@aoede/tamper

v1.0.0

Published

6 months ago

ESM encoder/decoder for Tamper - a compact format for bulk categorical datasets

0High
0Medium
0Low

aoede

tamper compression categorical tabular encoding bitmap rle esm

Tamper (ESM)

ESM encoder/decoder for Tamper - a compact format for bulk categorical datasets.

This repository contains an ESM-native implementation of the Tamper encoder and decoder format originally developed at the New York Times, plus strict parity tooling to ensure identical output to the frozen legacy implementation.

This project is an independent ESM implementation of the Tamper format. It does not define a new format and is not affiliated with the original NYT repository.

Tamper is a column-oriented packer for tabular categorical data (low-cardinality enums, booleans, bucketed integers) where JSON + compression becomes inefficient.

References

When to use this

Tamper is a good fit when your data is:

Tabular (many rows with the same attributes)
Categorical-heavy (enums, booleans, small integers)
Bulk (transferred or stored as snapshots)
Read-mostly / immutable
Required to match legacy Tamper output exactly

Use cases:

Analytics extracts for dashboards
Lookup / reference tables
ML-style categorical feature matrices shipped to JS or WASM

When not to use this

Do not use Tamper for:

Nested or hierarchical objects
General APIs or CRUD payloads
Arbitrary graphs
Free-form documents or HTML

If your data is not mostly categorical and tabular, JSON + Brotli/Zstd or a schema-based format (e.g. Protobuf, Arrow) will likely be a better fit.

Overview

Tamper is a data serialisation protocol originally developed at the New York Times to efficiently transfer large categorical datasets from server to browser.

This repository provides a modern ESM implementation of the original CommonJS codebase, with:

identical encoded output
identical decoded results
strict, automated parity checks against the frozen legacy implementation

Core encoding approach

Tamper packs categorical columns using bitwise encodings, automatically selecting the most efficient strategy per attribute:

Integer packing - sparse or bounded integer values
Bitmap packing - dense categorical values
Existence packing - tracks presence using run-length encoding

These strategies are chosen automatically by the encoder based on observed data characteristics.

Performance

Tamper achieves significant compression for categorical tabular data:

Sparse datasets: 10-15x compression (e.g., 500 events across 10K IDs)
Dense multi-value attributes: 20-30x compression (bitmap encoding)
Very sparse datasets: 4-5x compression at scale (existence encoding with RLE)
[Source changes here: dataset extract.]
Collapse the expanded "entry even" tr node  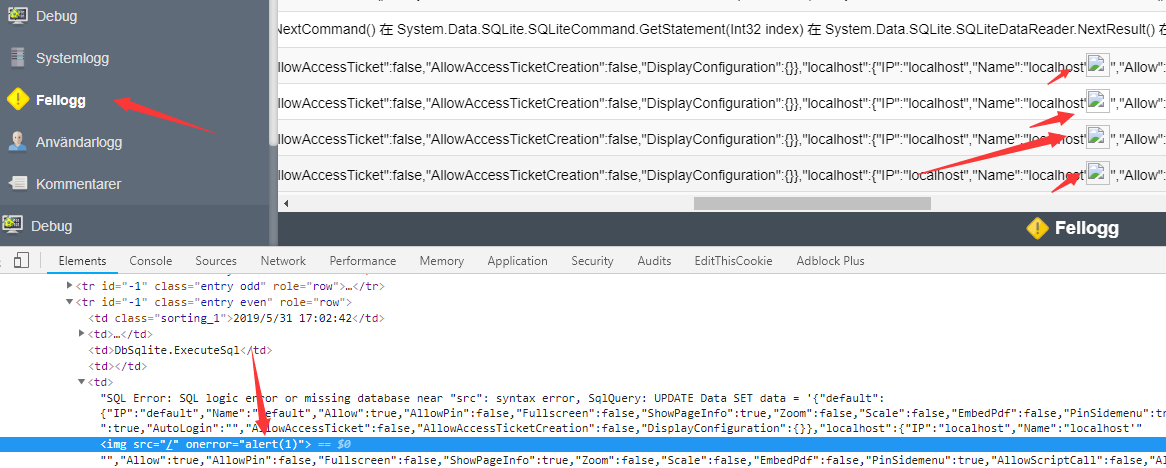click(70, 302)
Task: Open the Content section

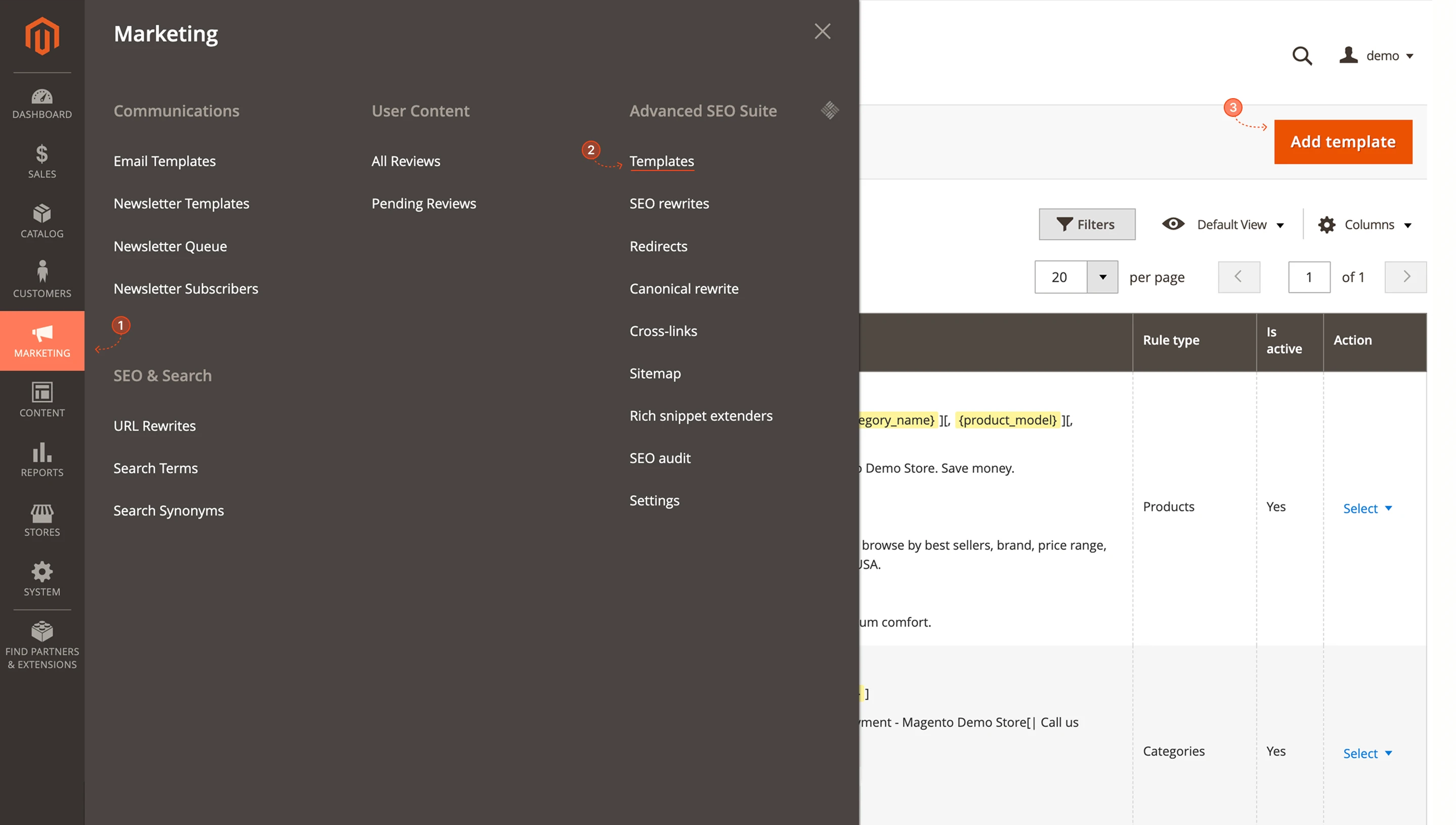Action: point(42,400)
The compression ratio improves with dataset size due to fixed header overhead. See real examples with the size comparison script:

npm run example

This script demonstrates four scenarios showing Tamper vs plain JSON size, compression ratios, and the impact of:

Existence encoding for sparse data
Integer encoding for categorical values
Bitmap encoding for multi-value attributes
Fixed overhead on small vs large datasets

Note: These compression ratios are before any transport-level compression. Tamper packs can be further compressed with gzip/brotli for additional gains, often achieving better overall compression than gzip/brotli on plain JSON (due to Tamper's elimination of field name repetition and use of bit-packed encodings).

Repository structure

├── clients/js/src/         # ESM decoder (browser-side)
├── encoders/js/
│   ├── core/               # Environment-agnostic encoder logic
│   └── env/                # Node.js & browser adapters
├── legacy/                 # Frozen legacy implementation (reference only)
├── vendor/bitsy/           # Vendored bitset library (no npm deps)
├── scripts/                # Parity verification tools
└── test/                   # Test datasets & canonical outputs

Requirements

Node.js (ESM-capable; tested with current LTS)
npm (for installing dev tooling)
Encoder runtime uses a local vendor/bitsy shim (no network installs)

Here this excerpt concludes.